Kota Kudus, selain identik dengan sebutan
kota Kretek juga identik dengan sebutan kota Santri. Kota dengan luas sekitar
40.114.608 ini memiliki sejumlah masjid legendaris yang dibangun semasa
Walisongo berdakwah di pulau Jawa. Sebut saja masjid Madureksan sebagai salah
satunya. Masjid ini berada di desa Kerjasan RT 2 RW 3 Kota Kudus, letaknya
berada di antara kios-kios pedagang kira-kira 30 meter sebelah tenggara masjid
Menara Kudus.
Namun pada kliping di papan informasi di
teras masjid menyebutkan, masjid Madureksan awalnya berdiri di bagian selatan
sekitar 20 meter dari letak masjid sekarang. Dan bekas tempat masjid itu dibuat
sebagai pabrik rokok.
Menurut buku Masjid-Masjid Bersejarah di
Indonesia, bangunan ini berdiri sebelum masjid Menara Kudus, sekitar tahun
1520. Tempat ibadah ini berukuran tengah-tengah antara langgar dan masjid.
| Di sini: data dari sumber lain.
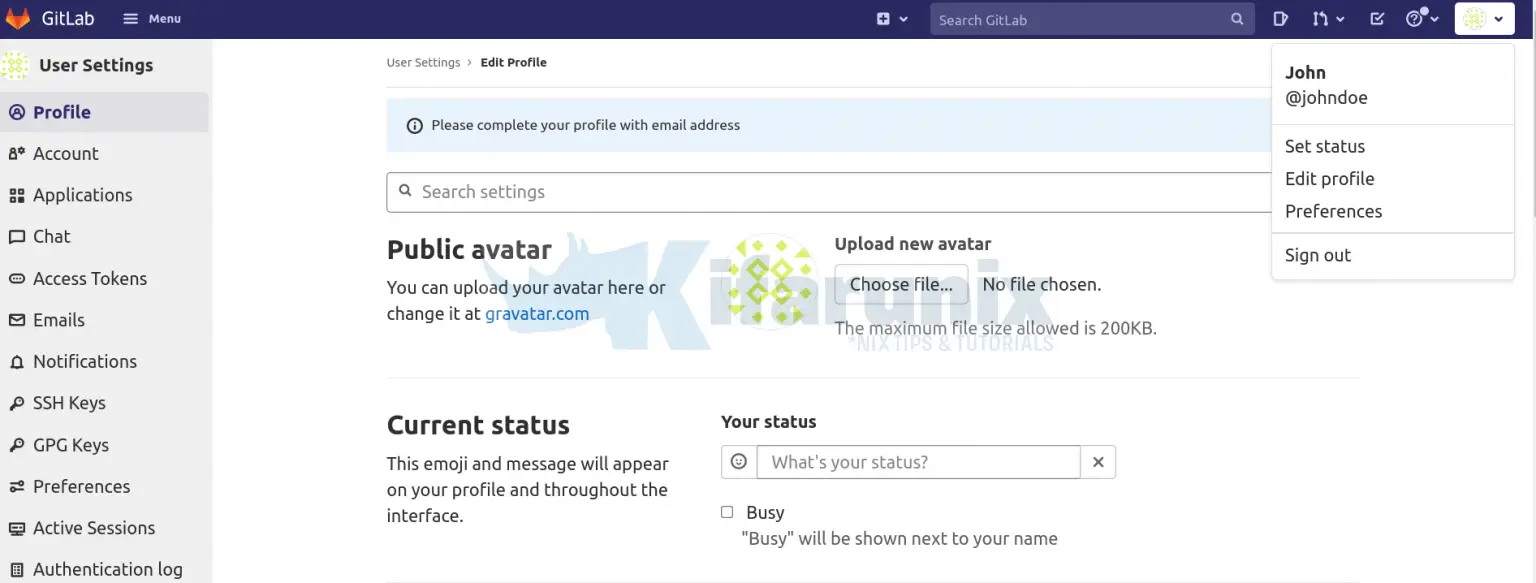The height and width of the screenshot is (583, 1536).
Task: Open the Issues icon in top bar
Action: [1281, 19]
Konon dulunya di dekat masjid Madureksan terdapat sebuah pohon beringin yang
telah berusia 400 tahun, ditandai dengan diameter pohon Beringin yang mencapai
ukuran 2 meter. Pohon tersebut digunakan untuk menambat hewan sapi yang
dimuliakan oleh umat Hindu.
Melihat hal itu, Sunan Kudus dengan bijak
menghargai kepercayaan umat Hindu tersebut dengan tidak menyembelih Sapi di
kota ini. Sampai sekarang, tradisi tersebut tetap dipertahankan umat muslim,
khususnya di kota Kudus.
Masjid ini digunakan oleh Kyai Telingsing,
sebagai tempat mengatur siasat perang dan tempat berdiskusi. Suatu saat, pernah ada
dua rekan Kyai telingsing yang sedang beradu argumen. Beliau pun menjadi
penengah dan berkata “Yen kowe pada padu, kowe uga bisa ngreksa” (Jika kamu saling
berdebat, maka kamu juga harus bisa menahan dirimu). Dari ungkapan itulah
masjid ini dinamakan masjid Padureksan.
Dalam catatan sejarah menyebutkan, di depan
masjid tersebut dulunya merupakan tanah lapang yang menyerupai alun-alun.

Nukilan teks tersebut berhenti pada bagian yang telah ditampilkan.